Avec 1,15 m³/s de moyenne mensuelle, la Versoix n’a coulé en juillet qu’à 53 % de sa moyenne interannuelle. C’est le meilleur score des six cours d’eau suivis par l’Office cantonal de l’eau (OCEau), dont le bulletin de juillet a été publié le 12 août. Un « meilleur score » qui reste un déficit de près de moitié.
Surtout, le chiffre à retenir n’est pas le pourcentage, mais la rareté de l’événement. L’OCEau attribue au déficit d’écoulement de la Versoix un temps de retour supérieur à cinq ans — le deuxième du canton, derrière l’Allondon. Autrement dit, un mois de juillet aussi sec sur ce bassin ne survient statistiquement pas plus d’une fois par demi-décennie.

Un mois en deux temps
Début juillet, la Versoix se situait déjà autour du quantile 90 % de sa distribution saisonnière, soit tout en bas de la fourchette habituelle. La récession a été quasi ininterrompue jusqu’au 14, avec des débits passés sous le Q347 — le débit de référence d’étiage — dès la première semaine.

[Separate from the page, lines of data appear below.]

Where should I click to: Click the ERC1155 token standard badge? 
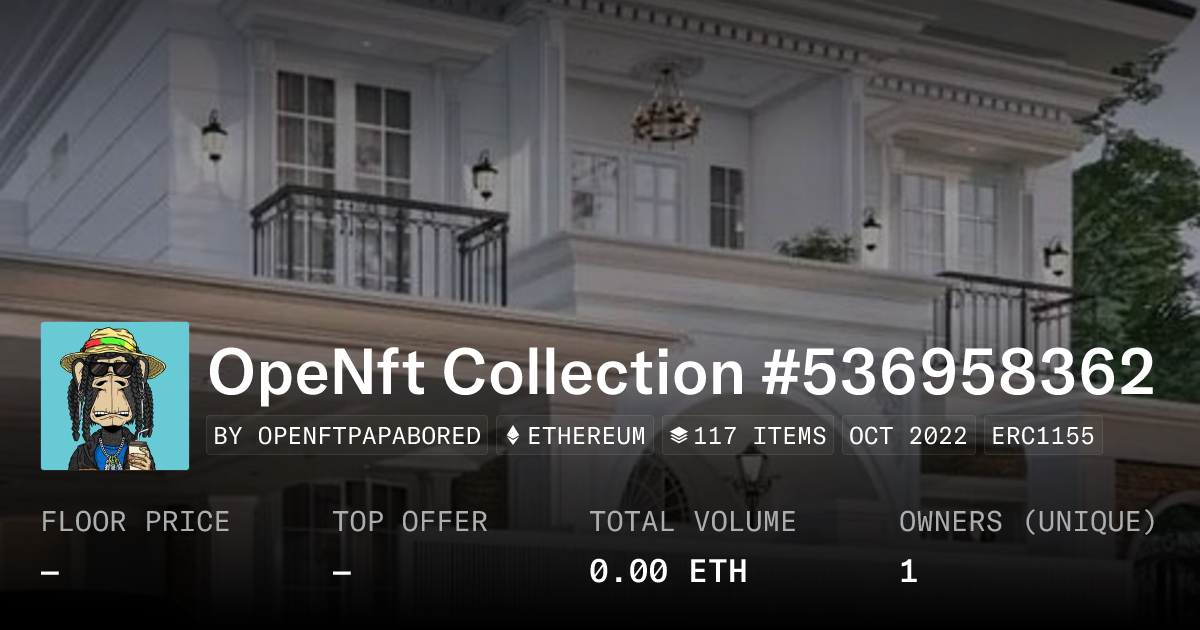1044,436
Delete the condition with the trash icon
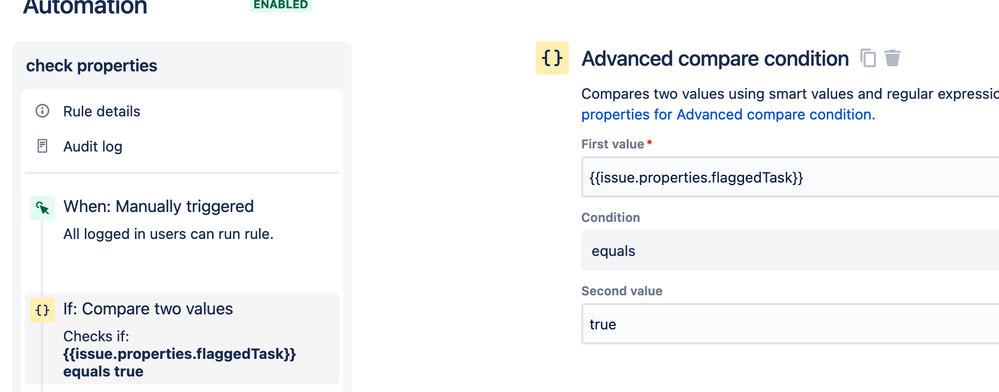 pos(893,58)
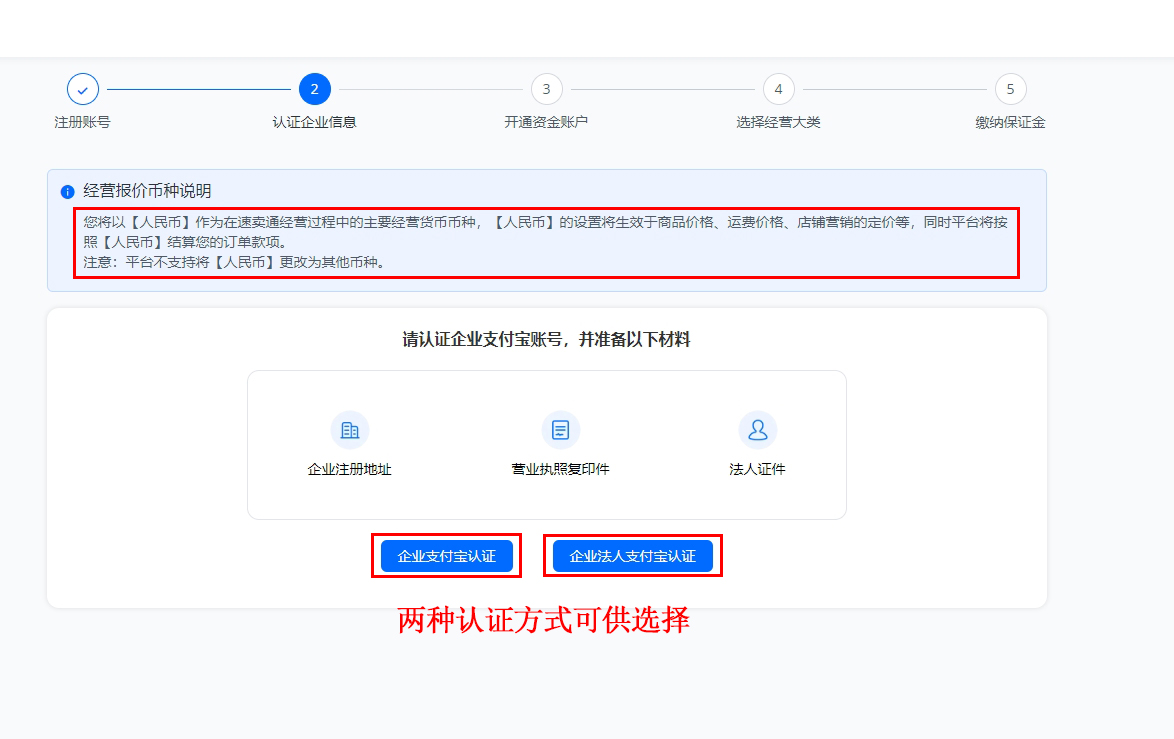Click the 经营报价币种说明 notice title
Image resolution: width=1174 pixels, height=739 pixels.
147,191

Les pluies du 16 juillet, qui ont apporté l’essentiel des 37,8 mm mesurés à Genève-Cointrin (48 % de la norme mensuelle), n’ont produit qu’une réponse hydrologique « modeste », selon les termes du bulletin. Le répit a été de courte durée : à la fin du mois, la Versoix retombait à 80 % de son Q347.

Le reste du canton a souffert davantage
La comparaison est sans appel. L’Aire n’a coulé qu’à 20 % de sa moyenne (0,053 m³/s), la Drize à 0,049 m³/s, le Gobé à 0,019 m³/s. L’Allondon, avec 0,48 m³/s, a enregistré un déficit dont le temps de retour atteint dix ans. L’OCEau explique ces écarts par la variabilité spatiale des pluies et par le fonctionnement propre de chaque bassin versant.

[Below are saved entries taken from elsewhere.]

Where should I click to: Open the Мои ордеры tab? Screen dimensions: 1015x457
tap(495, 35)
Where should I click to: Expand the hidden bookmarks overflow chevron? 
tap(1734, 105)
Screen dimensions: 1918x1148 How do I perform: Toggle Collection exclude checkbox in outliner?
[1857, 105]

Ces chiffres ont eu des conséquences concrètes. Le 31 juillet, le canton a mis à ban un tronçon de l’Allondon, entre l’embouchure du nant de Pralie et le pont des Baillets, dès le 1er août : baignade, pêche, navigation, orpaillage et toute activité dans le lit y sont interdits jusqu’au 15 octobre, ou jusqu’au retour d’un débit supérieur à 450 l/s pendant dix jours consécutifs. La Drize, elle, est soutenue depuis début juillet par de l’eau du réseau pour éviter une mortalité piscicole. Aucune mesure de ce type ne vise à ce jour la Versoix.
Un phénomène national
Le contexte dépasse largement la rive droite. Selon l’Office fédéral de l’environnement, environ un cinquième des stations de mesure suisses ont enregistré de nouveaux records d’étiage entre le 1er avril et le 31 juillet 2026, et près de 60 % des stations ont mesuré des températures d’eau inédites sur la même période. Côté vaudois — où la Versoix passe avant d’entrer à Genève — le code rouge était toujours en vigueur le 17 août, avec maintien des interdictions de pompage en rivière.

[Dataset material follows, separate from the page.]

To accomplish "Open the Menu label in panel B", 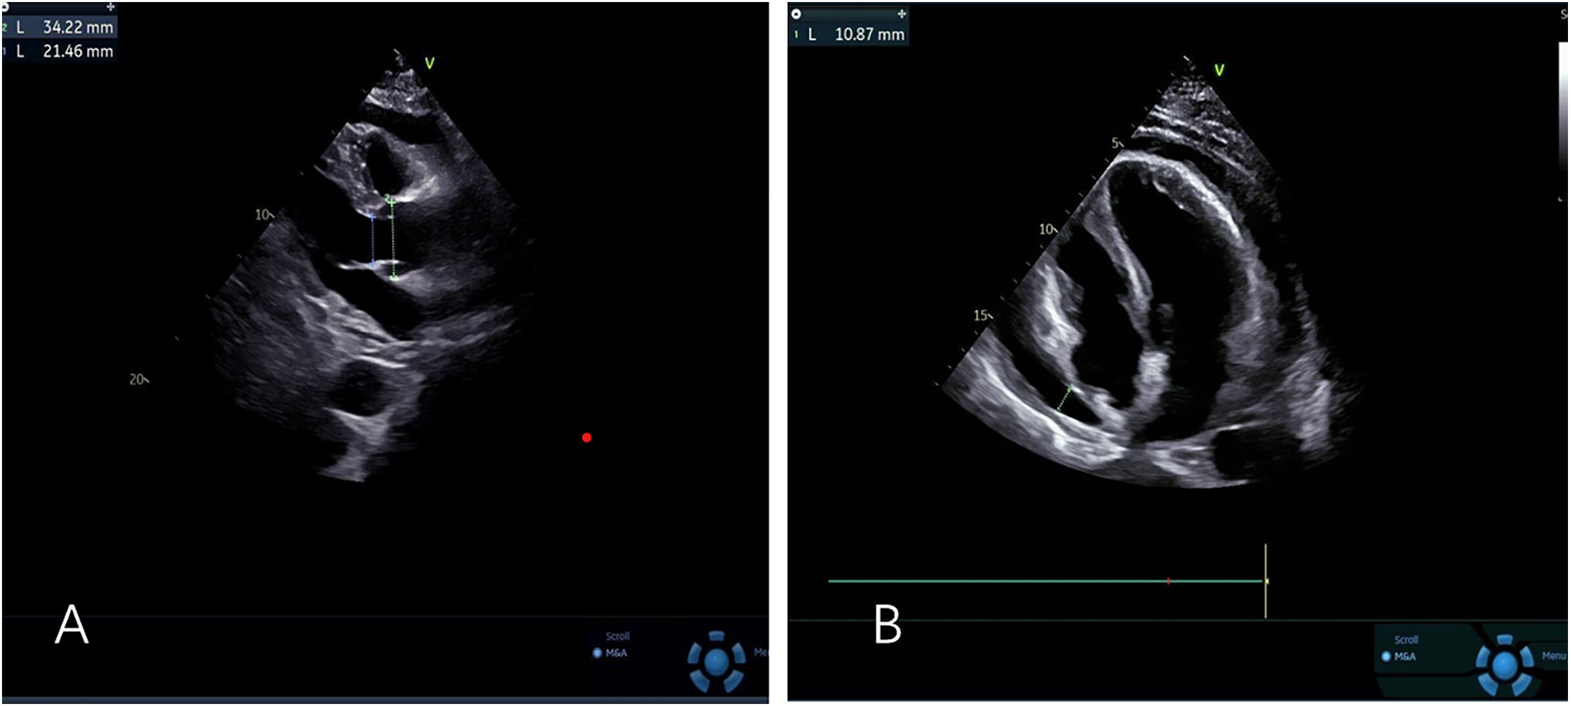I will [1553, 656].
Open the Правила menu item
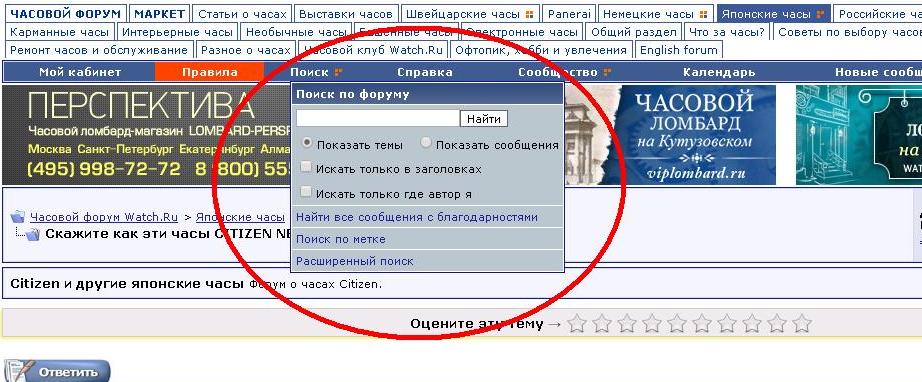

Un rappel utile : environ 80 % du bassin versant de la Versoix se situe en France, dans le Pays de Gex. Ce qui se joue à Divonne et à Sauverny détermine largement ce qui coule sous les ponts de Versoix.
Nos sources
Cet article s’appuie sur le Bulletin hydrologique – Canton de Genève, juillet 2026, publié le 12 août 2026 par l’Office cantonal de l’eau (OCEau), Département du territoire, République et canton de Genève. Les trois graphiques ci-dessus en sont extraits. Document disponible sur ge.ch. Les mesures de protection des cours d’eau proviennent du communiqué de l’État de Genève du 31 juillet 2026 ; les données nationales, de l’Office fédéral de l’environnement (OFEV) ; l’état des restrictions vaudoises, du site de l’État de Vaud (mise à jour du 17 août 2026).